That said, you are correct. A counter-argument based on that logic must
include relative risk information, which wasn't given. I followed several of
the links under "How bike helmets may be harmful". The author did not
characterize some of them correctly.

For example, "Three separate studies have shown that bike helmets may increase
the probability of certain types of neck injuries." links to a meta-data study
that attempts to draw a conclusion using both positive and negative studies.
It's wrong to pull out only the negative studies as any sort of evidence,
especially when the abstract concludes "...but this result may not be
applicable to the lighter helmets currently in use. In conclusion, the
evidence is clear that bicycle helmets prevent serious injury and even death.
Despite this, the use of helmets is sub-optimal. Helmet use for all riders
should be further encouraged to the extent that it is uniformly accepted and
analogous to the use of seat belts by motor vehicle occupants."

I also dislike the number of citations to news sources, rather than the
primary literature. The University of Bath study links to a press release, and
others links to the New York Times.

I conclude that this is not an essay I would point people to in order to
convince them that the necessity of bicycle helmet use is exaggerated.

I've dug into the literature myself before. It's murky.
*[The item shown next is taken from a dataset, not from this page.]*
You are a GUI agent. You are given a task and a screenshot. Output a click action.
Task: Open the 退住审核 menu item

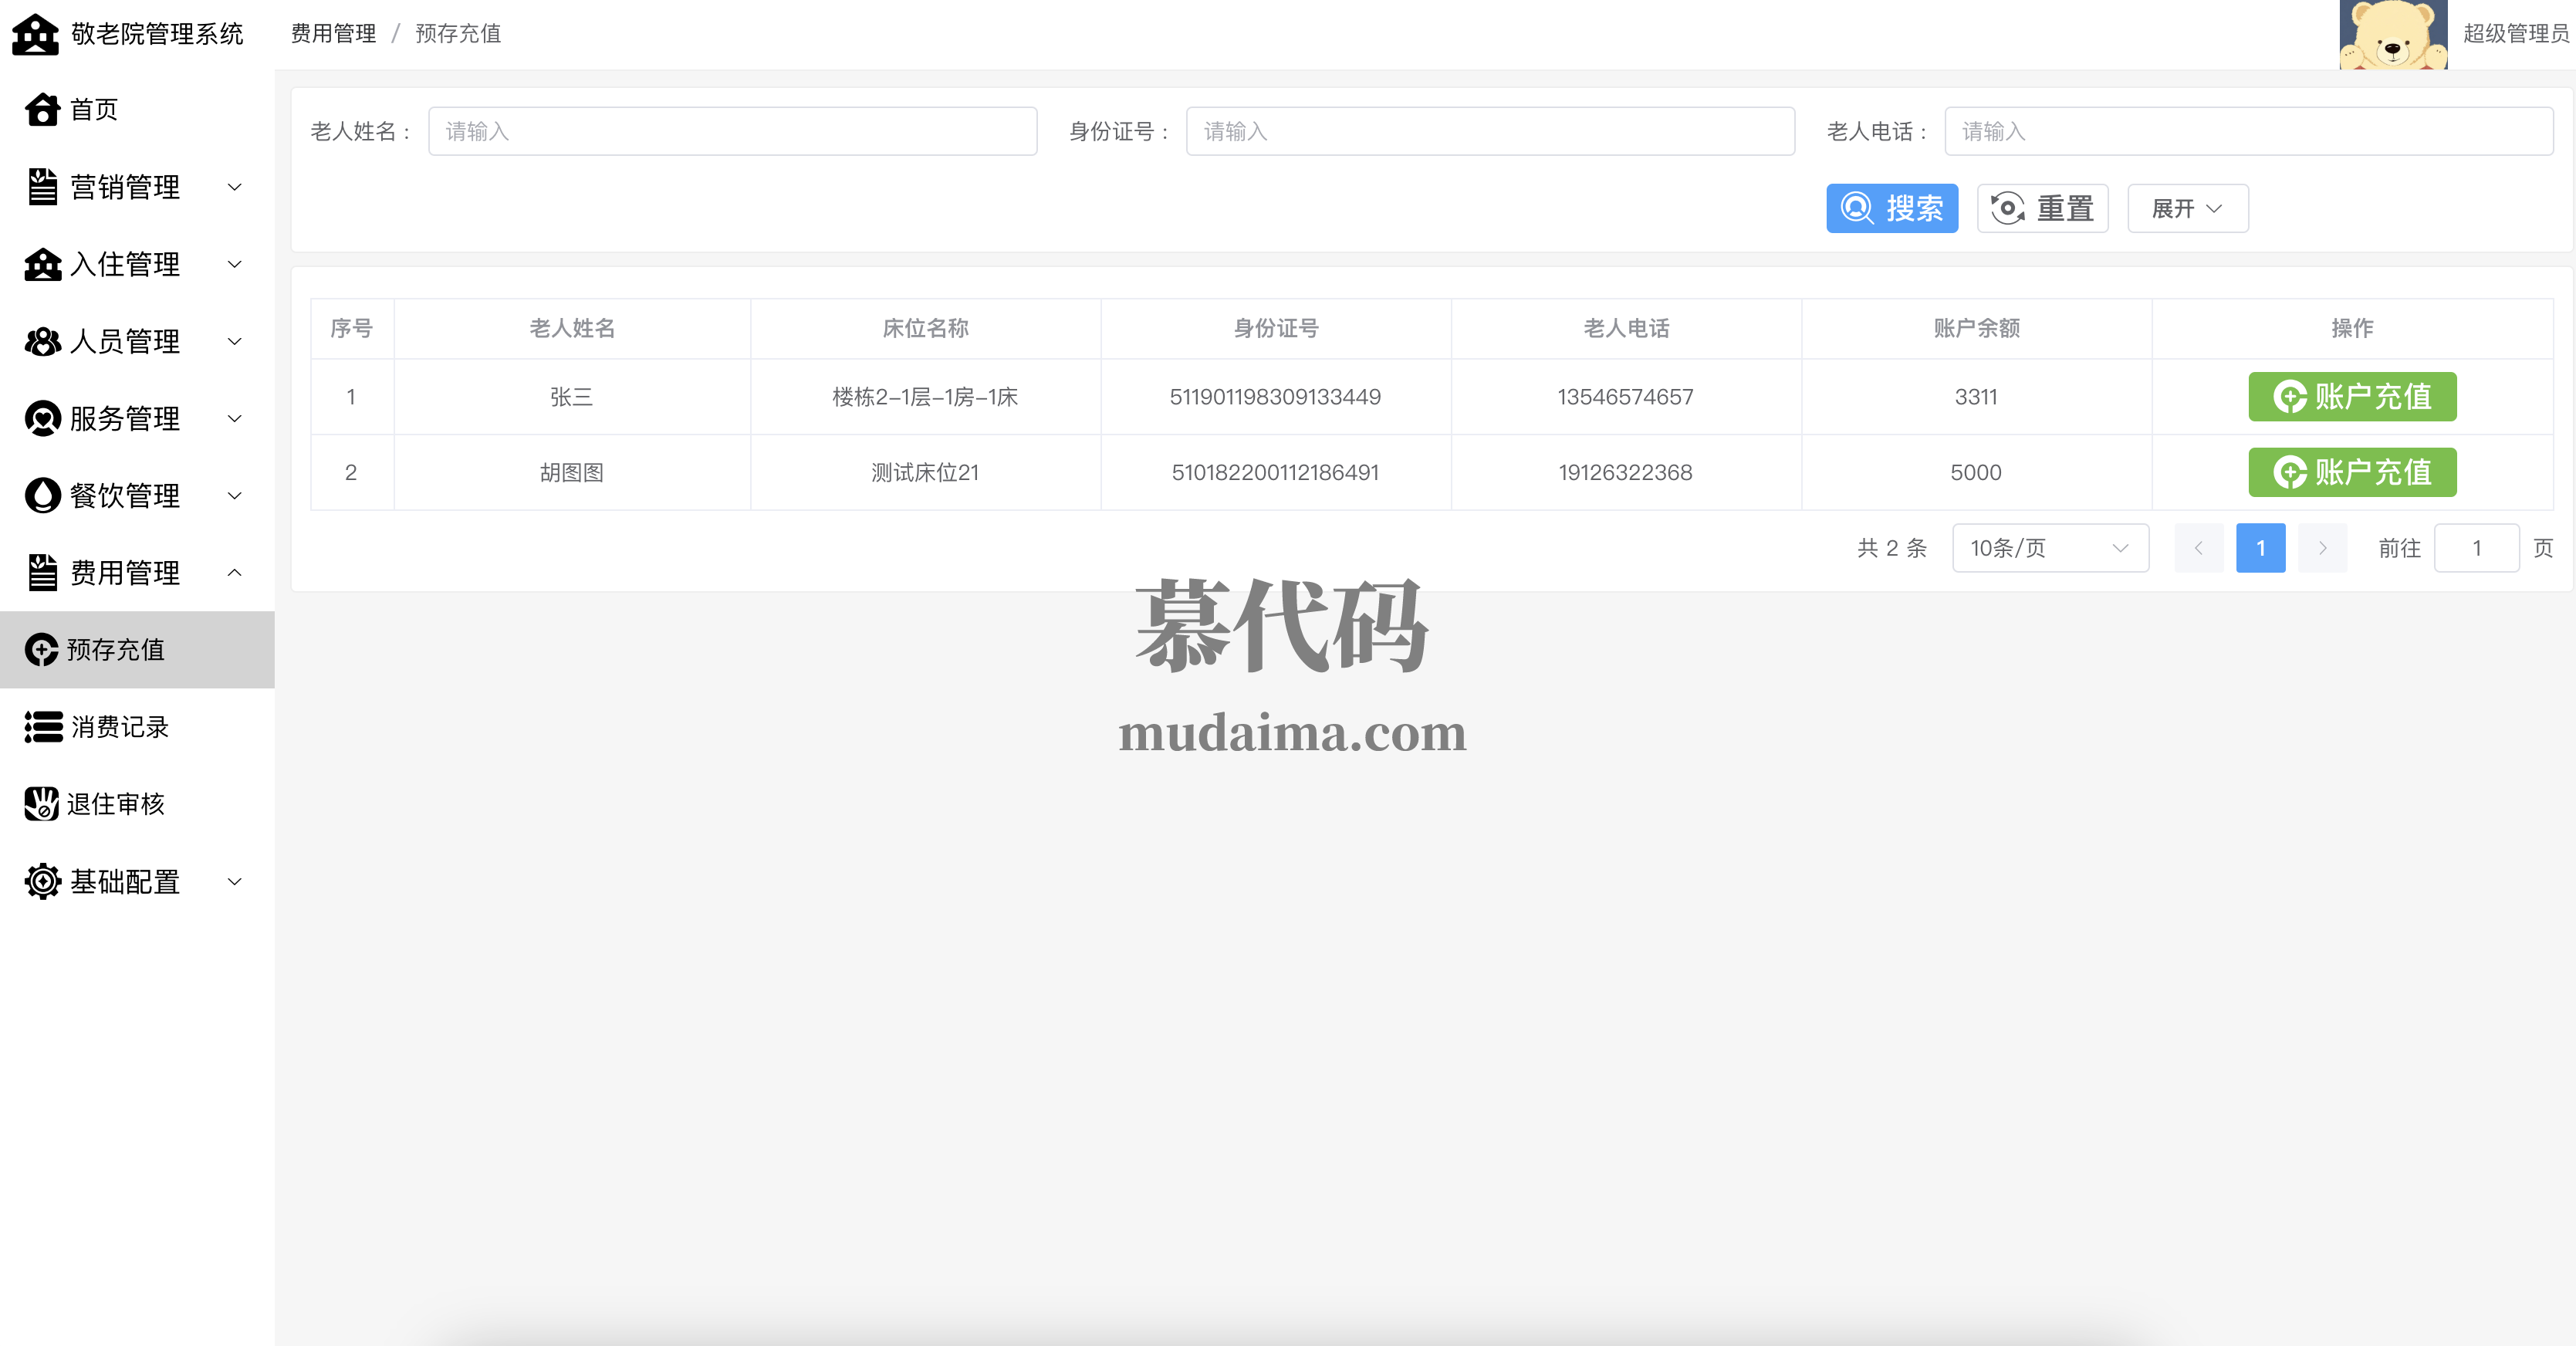pyautogui.click(x=115, y=804)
That is, while there's
clear evidence that helmet use can reduce some types of injuries, the
incidence of those injuries are low, and one proposed solution - mandatory
helmet use - has its own negative effects. I think an anti-mandatory bicycle
helmet essay could leave it at that.

------
zaccus
What a stupid argument. This is a great example of how statistics can appear
to support any random premise, no matter how obviously wrong it is.

So why don't we take basic protective measures to mitigate safety risks? Um,
we do. Drivers wear seat belts, pedestrians cross at crosswalks, and cyclists
wear helmets.

Of course if OP had phrased the question this way, it would be clear that he
has no point. Instead, just to be pedantic he phrases it: "why don't we wear
helmets all the time"? Such bullshit is what you're taught to look out for in
your freshman rhetoric class.

Please, please wear a helmet when you ride a bike. OP himself admits that if
you're in a serious accident a helmet will save your life. That's where the
argument should have ended.